§ Work to be completed
Write out the lines below without changing anything in them.

━━━━━ Data for processing ━━━━━

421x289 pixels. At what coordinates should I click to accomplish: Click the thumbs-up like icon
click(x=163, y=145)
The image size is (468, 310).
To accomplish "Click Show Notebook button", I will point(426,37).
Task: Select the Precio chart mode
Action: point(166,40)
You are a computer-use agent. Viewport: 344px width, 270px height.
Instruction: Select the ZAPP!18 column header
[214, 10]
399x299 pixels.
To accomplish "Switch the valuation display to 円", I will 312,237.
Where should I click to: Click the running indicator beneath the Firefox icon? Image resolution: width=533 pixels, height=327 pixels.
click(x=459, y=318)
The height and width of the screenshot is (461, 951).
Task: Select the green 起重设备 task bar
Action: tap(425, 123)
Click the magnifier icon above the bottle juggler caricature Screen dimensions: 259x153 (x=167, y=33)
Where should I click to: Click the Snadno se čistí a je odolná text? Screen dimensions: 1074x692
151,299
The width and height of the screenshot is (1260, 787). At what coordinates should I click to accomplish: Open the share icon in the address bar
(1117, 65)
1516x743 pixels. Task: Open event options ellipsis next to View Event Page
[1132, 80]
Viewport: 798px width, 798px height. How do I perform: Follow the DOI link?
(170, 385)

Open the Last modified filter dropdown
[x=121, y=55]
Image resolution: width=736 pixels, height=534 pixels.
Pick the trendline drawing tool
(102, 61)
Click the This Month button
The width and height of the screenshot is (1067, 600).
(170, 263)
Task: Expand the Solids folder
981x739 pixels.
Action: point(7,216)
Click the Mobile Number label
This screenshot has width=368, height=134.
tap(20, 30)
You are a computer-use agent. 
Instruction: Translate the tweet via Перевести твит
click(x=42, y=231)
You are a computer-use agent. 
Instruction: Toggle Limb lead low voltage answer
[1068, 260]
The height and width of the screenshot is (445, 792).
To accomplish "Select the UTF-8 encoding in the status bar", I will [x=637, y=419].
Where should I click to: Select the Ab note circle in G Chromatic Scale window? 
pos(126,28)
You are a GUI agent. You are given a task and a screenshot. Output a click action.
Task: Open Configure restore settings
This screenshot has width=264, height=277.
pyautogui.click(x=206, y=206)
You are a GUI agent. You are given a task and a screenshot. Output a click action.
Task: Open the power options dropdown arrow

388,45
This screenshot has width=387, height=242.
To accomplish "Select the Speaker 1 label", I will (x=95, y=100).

━━━━━

§ Exercise response
421x289 pixels. At what coordinates should I click to accomplish: Click the thumbs-up like icon
click(x=163, y=145)
The image size is (468, 310).
To accomplish "Click Show Notebook button", I will point(426,37).
Task: Select the Precio chart mode
Action: point(166,40)
You are a computer-use agent. Viewport: 344px width, 270px height.
Instruction: Select the ZAPP!18 column header
[214, 10]
399x299 pixels.
To accomplish "Switch the valuation display to 円", I will 312,237.
Where should I click to: Click the running indicator beneath the Firefox icon? Image resolution: width=533 pixels, height=327 pixels.
click(x=459, y=318)
The height and width of the screenshot is (461, 951).
Task: Select the green 起重设备 task bar
Action: tap(425, 123)
Click the magnifier icon above the bottle juggler caricature Screen dimensions: 259x153 (x=167, y=33)
Where should I click to: Click the Snadno se čistí a je odolná text? Screen dimensions: 1074x692
151,299
The width and height of the screenshot is (1260, 787). At what coordinates should I click to accomplish: Open the share icon in the address bar
(1117, 65)
1516x743 pixels. Task: Open event options ellipsis next to View Event Page
[1132, 80]
Viewport: 798px width, 798px height. How do I perform: Follow the DOI link?
(170, 385)

Open the Last modified filter dropdown
[x=121, y=55]
Image resolution: width=736 pixels, height=534 pixels.
Pick the trendline drawing tool
(102, 61)
Click the This Month button
The width and height of the screenshot is (1067, 600).
(170, 263)
Task: Expand the Solids folder
981x739 pixels.
Action: point(7,216)
Click the Mobile Number label
This screenshot has width=368, height=134.
tap(20, 30)
You are a computer-use agent. 
Instruction: Translate the tweet via Перевести твит
click(x=42, y=231)
You are a computer-use agent. 
Instruction: Toggle Limb lead low voltage answer
[1068, 260]
The height and width of the screenshot is (445, 792).
To accomplish "Select the UTF-8 encoding in the status bar", I will [x=637, y=419].
Where should I click to: Select the Ab note circle in G Chromatic Scale window? 
pos(126,28)
You are a GUI agent. You are given a task and a screenshot. Output a click action.
Task: Open Configure restore settings
This screenshot has width=264, height=277.
pyautogui.click(x=206, y=206)
You are a GUI agent. You are given a task and a screenshot. Output a click action.
Task: Open the power options dropdown arrow

388,45
This screenshot has width=387, height=242.
To accomplish "Select the Speaker 1 label", I will (x=95, y=100).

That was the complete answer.